> [THE TASK]: Each line that contains the word "status" is to be copied from the records below.

>>>

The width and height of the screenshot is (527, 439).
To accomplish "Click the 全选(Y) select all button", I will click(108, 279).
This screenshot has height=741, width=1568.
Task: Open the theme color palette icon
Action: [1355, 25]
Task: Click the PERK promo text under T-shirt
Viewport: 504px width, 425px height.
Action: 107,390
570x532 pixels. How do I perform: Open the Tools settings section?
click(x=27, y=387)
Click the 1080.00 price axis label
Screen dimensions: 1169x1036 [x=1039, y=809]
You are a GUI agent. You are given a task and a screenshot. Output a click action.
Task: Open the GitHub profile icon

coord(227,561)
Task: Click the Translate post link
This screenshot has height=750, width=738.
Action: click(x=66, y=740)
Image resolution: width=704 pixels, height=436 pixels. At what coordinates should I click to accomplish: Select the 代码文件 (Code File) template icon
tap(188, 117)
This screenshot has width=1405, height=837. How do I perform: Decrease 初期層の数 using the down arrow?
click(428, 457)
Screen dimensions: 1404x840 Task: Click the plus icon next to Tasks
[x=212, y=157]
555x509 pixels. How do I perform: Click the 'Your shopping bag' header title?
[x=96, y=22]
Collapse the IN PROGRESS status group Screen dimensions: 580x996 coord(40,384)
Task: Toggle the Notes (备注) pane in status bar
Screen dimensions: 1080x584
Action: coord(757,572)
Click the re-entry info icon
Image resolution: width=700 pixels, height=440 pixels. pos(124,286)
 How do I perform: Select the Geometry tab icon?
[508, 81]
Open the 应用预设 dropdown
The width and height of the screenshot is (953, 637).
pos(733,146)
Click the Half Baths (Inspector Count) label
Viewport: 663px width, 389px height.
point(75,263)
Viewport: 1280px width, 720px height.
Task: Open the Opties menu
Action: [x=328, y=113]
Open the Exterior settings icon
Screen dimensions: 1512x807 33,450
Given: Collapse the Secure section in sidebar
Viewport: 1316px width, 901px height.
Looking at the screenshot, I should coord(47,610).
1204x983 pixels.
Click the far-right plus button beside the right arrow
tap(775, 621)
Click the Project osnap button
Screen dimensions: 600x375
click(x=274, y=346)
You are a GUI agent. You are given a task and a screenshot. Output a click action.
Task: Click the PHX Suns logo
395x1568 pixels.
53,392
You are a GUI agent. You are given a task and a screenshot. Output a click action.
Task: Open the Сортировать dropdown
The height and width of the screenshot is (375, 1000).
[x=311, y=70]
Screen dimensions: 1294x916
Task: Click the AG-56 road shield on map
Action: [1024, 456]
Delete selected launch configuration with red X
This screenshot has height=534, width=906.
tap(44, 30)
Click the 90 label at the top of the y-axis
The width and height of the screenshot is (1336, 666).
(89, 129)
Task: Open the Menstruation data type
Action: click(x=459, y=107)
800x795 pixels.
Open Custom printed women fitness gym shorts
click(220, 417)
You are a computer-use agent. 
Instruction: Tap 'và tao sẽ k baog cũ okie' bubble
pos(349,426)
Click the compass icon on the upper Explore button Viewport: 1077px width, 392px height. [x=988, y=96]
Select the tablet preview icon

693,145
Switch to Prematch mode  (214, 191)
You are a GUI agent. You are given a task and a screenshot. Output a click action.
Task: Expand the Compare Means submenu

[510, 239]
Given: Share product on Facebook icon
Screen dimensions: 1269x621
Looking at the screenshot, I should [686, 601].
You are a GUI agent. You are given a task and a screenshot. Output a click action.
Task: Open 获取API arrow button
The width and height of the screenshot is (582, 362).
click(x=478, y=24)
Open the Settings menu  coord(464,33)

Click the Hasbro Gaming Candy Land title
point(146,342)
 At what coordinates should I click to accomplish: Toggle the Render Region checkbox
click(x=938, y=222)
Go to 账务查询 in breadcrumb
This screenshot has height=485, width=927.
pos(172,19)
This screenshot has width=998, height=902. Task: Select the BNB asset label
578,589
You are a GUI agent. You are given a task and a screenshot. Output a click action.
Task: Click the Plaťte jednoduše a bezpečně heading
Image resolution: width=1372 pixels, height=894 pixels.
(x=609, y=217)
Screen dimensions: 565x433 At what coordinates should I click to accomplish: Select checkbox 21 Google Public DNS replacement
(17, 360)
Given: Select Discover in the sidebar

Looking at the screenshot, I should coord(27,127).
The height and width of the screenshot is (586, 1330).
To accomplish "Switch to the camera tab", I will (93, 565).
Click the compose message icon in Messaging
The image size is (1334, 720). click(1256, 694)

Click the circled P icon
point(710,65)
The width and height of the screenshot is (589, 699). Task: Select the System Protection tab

<<<

> [RESULT]:
Collapse the IN PROGRESS status group Screen dimensions: 580x996 coord(40,384)
Task: Toggle the Notes (备注) pane in status bar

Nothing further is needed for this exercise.